Saved data entries:
_ _ _ _ _

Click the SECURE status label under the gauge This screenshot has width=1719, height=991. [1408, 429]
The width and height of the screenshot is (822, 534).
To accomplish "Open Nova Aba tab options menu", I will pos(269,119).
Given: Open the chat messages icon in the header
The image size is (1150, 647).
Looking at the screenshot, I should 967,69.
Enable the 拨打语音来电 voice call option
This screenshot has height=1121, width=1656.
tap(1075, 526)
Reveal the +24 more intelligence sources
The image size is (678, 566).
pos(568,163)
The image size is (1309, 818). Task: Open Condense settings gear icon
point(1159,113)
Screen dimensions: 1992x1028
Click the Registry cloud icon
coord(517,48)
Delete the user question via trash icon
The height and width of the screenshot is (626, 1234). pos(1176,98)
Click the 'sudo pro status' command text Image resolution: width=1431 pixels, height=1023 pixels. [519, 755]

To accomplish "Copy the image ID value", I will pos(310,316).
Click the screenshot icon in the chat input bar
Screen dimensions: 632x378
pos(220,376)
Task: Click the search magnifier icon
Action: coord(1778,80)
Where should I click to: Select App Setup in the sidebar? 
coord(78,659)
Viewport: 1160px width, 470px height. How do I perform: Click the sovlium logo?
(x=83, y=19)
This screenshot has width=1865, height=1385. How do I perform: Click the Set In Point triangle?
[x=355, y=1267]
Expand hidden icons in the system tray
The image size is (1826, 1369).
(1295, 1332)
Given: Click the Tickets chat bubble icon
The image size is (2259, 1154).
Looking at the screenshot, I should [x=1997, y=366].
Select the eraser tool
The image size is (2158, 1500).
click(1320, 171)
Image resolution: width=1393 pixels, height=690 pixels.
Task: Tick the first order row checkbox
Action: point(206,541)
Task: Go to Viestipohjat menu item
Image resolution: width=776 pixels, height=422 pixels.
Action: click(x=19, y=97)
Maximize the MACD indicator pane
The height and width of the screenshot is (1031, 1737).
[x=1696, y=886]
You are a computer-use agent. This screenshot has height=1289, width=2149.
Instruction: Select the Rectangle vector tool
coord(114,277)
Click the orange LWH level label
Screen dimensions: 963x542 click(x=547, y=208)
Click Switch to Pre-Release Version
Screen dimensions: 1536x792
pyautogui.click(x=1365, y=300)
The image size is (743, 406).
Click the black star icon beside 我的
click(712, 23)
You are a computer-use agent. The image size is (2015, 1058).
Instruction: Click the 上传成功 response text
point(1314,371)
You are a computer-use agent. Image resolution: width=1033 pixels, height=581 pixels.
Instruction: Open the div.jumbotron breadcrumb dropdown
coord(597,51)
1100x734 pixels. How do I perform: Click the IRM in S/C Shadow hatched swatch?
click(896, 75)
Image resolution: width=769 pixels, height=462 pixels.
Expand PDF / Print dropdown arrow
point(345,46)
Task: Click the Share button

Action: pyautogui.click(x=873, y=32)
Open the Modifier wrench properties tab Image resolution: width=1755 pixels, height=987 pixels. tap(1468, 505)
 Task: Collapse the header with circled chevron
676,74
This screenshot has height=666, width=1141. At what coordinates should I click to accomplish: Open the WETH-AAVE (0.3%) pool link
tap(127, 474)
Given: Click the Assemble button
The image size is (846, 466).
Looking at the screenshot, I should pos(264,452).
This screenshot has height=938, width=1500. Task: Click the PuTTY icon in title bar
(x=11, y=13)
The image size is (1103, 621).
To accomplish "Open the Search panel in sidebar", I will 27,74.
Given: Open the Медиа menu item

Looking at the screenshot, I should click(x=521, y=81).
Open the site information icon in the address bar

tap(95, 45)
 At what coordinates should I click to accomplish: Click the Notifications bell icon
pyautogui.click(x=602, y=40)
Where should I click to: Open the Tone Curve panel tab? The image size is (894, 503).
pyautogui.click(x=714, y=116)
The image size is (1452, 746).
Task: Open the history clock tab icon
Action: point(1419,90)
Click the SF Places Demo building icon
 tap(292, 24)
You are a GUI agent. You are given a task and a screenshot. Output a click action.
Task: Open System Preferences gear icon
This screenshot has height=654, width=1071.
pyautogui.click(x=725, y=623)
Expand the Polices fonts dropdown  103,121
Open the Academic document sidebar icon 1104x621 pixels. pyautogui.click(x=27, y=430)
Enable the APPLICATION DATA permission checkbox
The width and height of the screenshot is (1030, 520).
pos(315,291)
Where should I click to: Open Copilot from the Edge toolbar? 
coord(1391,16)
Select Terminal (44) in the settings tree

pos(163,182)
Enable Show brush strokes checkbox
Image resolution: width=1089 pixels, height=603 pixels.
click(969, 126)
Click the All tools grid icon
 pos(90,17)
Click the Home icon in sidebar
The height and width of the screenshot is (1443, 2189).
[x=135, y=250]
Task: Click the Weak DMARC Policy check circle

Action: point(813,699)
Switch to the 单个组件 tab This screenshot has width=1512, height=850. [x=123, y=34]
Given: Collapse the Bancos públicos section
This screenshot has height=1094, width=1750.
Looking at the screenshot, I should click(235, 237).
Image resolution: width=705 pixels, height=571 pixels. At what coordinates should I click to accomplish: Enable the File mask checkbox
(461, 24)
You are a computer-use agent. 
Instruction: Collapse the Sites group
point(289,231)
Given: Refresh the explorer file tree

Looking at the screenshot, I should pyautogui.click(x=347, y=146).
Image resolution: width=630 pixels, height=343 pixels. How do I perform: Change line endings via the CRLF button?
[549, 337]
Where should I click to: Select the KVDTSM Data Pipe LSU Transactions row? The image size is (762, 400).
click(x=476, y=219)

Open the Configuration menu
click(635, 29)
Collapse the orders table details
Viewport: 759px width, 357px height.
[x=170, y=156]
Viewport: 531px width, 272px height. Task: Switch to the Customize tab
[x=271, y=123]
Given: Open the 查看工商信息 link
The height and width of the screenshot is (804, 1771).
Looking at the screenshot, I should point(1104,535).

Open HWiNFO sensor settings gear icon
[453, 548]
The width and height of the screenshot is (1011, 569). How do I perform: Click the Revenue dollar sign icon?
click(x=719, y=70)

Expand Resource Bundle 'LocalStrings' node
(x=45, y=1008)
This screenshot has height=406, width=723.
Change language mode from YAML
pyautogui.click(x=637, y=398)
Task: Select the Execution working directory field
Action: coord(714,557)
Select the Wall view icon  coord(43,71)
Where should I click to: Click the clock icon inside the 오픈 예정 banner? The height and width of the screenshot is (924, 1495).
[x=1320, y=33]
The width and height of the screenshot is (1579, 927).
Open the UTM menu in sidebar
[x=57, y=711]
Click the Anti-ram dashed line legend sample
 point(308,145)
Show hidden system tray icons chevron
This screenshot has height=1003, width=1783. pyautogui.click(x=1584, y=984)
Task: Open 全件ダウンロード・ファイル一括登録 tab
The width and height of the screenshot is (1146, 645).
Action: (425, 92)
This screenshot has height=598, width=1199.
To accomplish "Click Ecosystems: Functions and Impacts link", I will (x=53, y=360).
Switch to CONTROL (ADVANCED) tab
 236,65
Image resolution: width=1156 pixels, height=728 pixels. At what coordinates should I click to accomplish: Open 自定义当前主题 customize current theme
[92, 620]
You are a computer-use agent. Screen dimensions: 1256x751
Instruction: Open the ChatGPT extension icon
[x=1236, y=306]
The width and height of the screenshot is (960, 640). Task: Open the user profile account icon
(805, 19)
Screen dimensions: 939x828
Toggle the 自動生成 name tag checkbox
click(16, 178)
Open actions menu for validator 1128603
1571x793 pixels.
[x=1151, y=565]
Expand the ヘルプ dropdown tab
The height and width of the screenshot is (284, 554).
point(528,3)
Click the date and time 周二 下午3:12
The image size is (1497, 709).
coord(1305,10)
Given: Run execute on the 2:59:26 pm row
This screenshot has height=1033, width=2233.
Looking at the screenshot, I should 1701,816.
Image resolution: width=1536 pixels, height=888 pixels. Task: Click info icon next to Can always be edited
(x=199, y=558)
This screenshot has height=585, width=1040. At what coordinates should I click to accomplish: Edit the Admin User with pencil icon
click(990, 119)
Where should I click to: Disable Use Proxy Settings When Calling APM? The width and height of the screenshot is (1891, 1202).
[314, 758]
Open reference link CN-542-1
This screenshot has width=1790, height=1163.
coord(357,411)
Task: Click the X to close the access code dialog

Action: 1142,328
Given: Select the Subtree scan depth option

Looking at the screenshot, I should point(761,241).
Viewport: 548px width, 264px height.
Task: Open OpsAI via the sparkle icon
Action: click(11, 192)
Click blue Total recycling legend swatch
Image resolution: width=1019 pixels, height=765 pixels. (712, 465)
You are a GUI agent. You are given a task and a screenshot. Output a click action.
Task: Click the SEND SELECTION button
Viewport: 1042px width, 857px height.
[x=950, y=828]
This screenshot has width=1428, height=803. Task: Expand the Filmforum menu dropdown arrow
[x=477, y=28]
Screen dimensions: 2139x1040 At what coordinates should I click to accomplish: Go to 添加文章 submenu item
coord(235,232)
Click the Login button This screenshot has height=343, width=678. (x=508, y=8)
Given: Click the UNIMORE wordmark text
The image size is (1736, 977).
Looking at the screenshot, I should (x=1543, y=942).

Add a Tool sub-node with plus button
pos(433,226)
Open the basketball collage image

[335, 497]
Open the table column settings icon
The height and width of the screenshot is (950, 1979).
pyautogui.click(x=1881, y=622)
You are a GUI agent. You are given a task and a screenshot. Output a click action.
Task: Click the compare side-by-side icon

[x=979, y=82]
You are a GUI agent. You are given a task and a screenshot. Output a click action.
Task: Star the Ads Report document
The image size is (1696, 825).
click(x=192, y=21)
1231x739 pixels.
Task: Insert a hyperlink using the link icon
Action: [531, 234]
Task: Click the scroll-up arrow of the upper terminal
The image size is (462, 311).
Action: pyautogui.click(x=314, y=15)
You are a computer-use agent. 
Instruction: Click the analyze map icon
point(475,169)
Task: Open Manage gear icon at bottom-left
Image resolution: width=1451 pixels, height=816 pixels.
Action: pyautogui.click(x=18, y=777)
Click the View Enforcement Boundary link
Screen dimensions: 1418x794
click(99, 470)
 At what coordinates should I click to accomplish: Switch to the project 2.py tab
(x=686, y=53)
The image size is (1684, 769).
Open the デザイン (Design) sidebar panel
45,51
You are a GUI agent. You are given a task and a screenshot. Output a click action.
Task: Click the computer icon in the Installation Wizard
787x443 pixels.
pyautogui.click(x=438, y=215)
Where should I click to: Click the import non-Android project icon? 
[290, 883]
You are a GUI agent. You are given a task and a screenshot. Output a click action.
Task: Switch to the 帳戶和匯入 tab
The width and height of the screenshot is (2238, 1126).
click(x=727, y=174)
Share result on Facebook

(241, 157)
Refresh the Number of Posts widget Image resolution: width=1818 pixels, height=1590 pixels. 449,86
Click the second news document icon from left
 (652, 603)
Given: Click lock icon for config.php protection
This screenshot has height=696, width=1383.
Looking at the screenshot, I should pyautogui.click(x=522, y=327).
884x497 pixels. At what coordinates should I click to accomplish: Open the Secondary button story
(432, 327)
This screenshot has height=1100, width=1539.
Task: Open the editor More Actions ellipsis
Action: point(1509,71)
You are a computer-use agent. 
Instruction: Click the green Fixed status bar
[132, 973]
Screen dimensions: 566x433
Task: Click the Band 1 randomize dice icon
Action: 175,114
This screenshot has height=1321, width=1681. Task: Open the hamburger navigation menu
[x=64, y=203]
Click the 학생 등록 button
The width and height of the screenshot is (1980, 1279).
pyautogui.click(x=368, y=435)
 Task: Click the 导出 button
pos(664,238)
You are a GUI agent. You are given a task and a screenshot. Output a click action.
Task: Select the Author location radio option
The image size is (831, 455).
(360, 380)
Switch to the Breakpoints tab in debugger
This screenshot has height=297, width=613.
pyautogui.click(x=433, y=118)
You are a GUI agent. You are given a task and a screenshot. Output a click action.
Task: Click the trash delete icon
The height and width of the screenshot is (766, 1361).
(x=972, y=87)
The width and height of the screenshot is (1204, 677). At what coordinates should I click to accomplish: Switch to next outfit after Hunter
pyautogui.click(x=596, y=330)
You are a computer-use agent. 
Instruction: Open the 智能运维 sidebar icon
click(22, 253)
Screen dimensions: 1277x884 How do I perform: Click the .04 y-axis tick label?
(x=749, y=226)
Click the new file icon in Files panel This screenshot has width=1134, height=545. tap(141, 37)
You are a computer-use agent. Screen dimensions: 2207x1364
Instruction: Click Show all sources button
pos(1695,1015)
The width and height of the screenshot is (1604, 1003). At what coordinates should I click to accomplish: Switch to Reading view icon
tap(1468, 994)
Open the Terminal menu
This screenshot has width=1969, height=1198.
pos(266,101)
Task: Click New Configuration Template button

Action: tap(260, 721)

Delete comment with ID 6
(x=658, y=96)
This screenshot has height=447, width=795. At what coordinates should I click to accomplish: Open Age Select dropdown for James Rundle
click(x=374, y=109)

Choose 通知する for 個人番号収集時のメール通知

_ _ _ _ _

Required action:
Search the entries for the word "computer". Copy each line where it appears.

Reply to the exercise:
You are a computer-use agent. This screenshot has height=1289, width=2149.
You are a computer-use agent. The image size is (2015, 1058).
You are a computer-use agent. Image resolution: width=1033 pixels, height=581 pixels.
You are a computer-use agent. 
You are a computer-use agent. Screen dimensions: 1256x751
You are a computer-use agent. 
Task: Click the computer icon in the Installation Wizard
You are a computer-use agent. 
You are a computer-use agent. 
You are a computer-use agent. Screen dimensions: 2207x1364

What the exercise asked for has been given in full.